На лице Гриценко появилось мечтательное выражение.

– А и вправду, ребята, поесть не мешало бы, – простужено прохрипел Сергей.

– Деревню искать нужно. Иначе помрем от голода, – сказал Алексей.

– Да уж лучше дуба врезать, чем немецкую баланду хлебать. Гады… – скрипнул зубами Никифор.

– Ану пидождить, хлопци… Гриценко вдруг вскочил на ноги и, пригибаясь, полез напролом сквозь терновник.

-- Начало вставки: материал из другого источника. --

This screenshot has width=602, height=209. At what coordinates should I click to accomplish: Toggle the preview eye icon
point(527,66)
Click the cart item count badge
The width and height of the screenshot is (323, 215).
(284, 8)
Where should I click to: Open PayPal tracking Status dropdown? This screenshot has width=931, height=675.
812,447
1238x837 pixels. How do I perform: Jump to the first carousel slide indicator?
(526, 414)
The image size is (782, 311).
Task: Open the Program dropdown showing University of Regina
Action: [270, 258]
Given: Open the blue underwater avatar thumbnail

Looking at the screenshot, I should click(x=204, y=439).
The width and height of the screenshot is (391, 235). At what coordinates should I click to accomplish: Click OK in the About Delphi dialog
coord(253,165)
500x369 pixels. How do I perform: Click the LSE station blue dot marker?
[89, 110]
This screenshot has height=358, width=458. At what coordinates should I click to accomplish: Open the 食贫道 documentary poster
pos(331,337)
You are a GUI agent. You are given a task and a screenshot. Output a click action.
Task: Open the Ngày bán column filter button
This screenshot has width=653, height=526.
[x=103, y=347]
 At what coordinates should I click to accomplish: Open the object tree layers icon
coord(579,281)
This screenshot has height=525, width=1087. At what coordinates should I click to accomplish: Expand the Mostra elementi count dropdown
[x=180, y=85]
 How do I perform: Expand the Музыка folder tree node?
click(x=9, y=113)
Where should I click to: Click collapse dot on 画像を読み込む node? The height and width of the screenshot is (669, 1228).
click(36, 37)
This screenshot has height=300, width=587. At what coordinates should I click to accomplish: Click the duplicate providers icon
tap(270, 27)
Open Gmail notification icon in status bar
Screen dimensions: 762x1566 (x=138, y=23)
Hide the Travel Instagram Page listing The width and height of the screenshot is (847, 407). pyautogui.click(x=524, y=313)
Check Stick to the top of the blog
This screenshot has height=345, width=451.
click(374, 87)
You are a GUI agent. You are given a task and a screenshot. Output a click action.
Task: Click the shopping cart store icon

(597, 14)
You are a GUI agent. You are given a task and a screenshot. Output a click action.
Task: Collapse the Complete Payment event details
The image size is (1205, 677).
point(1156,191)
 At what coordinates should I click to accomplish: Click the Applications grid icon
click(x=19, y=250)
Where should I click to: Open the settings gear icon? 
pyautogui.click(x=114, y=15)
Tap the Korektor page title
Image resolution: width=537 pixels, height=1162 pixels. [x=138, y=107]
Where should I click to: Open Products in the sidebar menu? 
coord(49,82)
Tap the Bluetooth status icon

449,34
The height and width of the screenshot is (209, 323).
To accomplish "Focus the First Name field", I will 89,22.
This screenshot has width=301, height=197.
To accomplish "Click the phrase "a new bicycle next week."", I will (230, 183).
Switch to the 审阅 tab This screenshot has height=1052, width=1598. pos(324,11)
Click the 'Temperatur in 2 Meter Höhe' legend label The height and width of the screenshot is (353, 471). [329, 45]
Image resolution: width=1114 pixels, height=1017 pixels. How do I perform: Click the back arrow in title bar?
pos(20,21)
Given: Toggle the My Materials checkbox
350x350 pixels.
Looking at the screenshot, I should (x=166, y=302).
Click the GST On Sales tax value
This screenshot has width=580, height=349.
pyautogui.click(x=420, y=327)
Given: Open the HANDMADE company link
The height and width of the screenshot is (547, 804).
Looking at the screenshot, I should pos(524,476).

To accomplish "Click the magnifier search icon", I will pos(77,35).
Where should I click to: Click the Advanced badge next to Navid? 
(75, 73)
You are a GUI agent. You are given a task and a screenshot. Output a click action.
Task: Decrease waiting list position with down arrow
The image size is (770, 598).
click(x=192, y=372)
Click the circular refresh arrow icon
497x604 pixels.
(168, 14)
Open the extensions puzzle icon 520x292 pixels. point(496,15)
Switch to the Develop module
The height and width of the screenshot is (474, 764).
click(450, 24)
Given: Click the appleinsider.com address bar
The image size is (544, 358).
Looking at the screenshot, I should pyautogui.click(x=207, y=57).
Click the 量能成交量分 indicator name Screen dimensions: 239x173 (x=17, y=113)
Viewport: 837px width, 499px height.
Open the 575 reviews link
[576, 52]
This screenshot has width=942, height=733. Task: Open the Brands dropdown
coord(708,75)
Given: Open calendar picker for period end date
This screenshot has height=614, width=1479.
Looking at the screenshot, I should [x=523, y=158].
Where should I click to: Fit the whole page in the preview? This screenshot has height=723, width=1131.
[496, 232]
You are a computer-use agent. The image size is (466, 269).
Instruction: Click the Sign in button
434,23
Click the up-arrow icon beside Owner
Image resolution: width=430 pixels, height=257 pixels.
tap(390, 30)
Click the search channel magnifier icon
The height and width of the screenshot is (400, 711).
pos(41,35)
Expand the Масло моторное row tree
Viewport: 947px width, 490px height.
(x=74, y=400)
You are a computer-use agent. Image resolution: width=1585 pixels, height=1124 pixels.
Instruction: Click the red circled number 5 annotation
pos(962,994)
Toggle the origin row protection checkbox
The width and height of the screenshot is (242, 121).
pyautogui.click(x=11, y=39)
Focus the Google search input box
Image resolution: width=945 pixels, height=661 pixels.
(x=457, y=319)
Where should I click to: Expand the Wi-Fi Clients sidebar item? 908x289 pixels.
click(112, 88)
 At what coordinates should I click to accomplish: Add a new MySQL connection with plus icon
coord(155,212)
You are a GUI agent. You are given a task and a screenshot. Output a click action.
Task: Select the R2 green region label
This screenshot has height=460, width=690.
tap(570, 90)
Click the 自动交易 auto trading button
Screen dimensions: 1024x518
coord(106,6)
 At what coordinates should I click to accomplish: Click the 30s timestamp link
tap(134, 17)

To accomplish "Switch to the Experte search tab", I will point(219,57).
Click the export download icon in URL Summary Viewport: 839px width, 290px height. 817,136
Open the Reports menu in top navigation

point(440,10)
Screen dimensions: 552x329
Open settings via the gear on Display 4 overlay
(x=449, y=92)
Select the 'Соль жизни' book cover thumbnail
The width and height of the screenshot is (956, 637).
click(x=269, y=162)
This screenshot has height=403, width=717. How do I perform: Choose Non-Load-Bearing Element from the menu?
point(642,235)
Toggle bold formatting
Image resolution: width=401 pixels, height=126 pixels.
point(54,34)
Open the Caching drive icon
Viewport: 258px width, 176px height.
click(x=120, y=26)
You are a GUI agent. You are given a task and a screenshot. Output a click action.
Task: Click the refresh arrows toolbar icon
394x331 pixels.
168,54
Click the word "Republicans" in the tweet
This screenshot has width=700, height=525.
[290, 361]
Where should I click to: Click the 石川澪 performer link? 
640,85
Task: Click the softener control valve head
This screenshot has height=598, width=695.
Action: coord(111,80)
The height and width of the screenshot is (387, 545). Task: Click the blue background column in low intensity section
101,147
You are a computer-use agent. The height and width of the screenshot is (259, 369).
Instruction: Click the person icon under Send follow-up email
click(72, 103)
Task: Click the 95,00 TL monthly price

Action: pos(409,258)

– Ты куда? – встревожился Алексей.

– Та я тут, нэдалэчко… То я пиду? – спросил он Алексея.

– Иди, – немного поколебавшись, разрешил лейтенант. Похоже, Гриценко решил преподнести товарищам какой-то сюрприз. И Алексей решил не препятствовать благим намерениям украинца. Тем более, что вокруг не было ни души. А значит, увидеть Гриценко никто не мог.

Алексей Малахов был у беглецов за старшего. И по званию – лейтенант, и по возрасту – ему было двадцать семь лет. Конечно, о человеке судят не по званию и не по прожитым годам, а по его душевой силе и уму. Но и тем и другим Алексея природа не обделила. Высокого роста, широкоплечий, с открытым русским лицом, он сразу же располагал к себе мягкой ненавязчивой манерой разговора и умением выслушать собеседника, а когда того требовали обстоятельства, и суровой собранностью, прямодушием, целеустремленностью.

В лагере к нему тянулись многие, но он почему-то выбрал этих четверых. Может, потому, что они оказались самыми ершистыми и были настроены очень решительно. Гриценко возвратился примерно через час. Тяжело дыша, он тащил на плечах свое исподнее, чем-то туго набитое и завязанное кусками бинта.

– Хай йому грэць… Он устало плюхнулся на сено.

– Ось, прынис… – сказал Гриценко, указывая на свою ношу.

– Это когда же ты успел столько?.. – хохотнул Никифор.

Развеселился и Дато:

– Вай, послушай, дарагой, зачем нам нэ доверяешь? Сказал бы: Дато, гэнацвале, памаги…

– От бисови балаболкы! – разозлился Гриценко. – И в могыли хахоньки будуть справлять.

И принялся зубами развязывать намокший узел завязки.

– Жуйтэ… Он вытряхнул содержимое узла на солому.

– А пидштаныки постираю… якщо фрыцы нэ спиймають.

– Что это? – удивленно спросил Алексей.

– Та чи вы рипы зроду не бачылы? Сказано, городськи…

Крупная, сладковатая на вкус репа после вонючей немецкой болтушки показалась изысканным лакомством.

Когда начало темнеть, пробрались на заброшенную грядку репы, которую посеяли над самым оврагом. Она была целехонька; никто и не думал ее убирать. Видимо, хозяин грядки ушел на войну, а семья отправилась в эвакуацию.

Овраг зарос высоким бурьяном, и только зоркий крестьянский глаз украинца мог заприметить на таком расстоянии поникшие под первыми заморозками стебли с поржавевшей зеленью листьев.

Запаслись репой, кто сколько мог унести. Пусть и не сытный харч, а все–таки желудки не пустые.

Утро застало их на опушке обширного лесного массива. Они шли ночь напролет, почти без остановок, стараясь убраться подальше от лагеря и от дороги.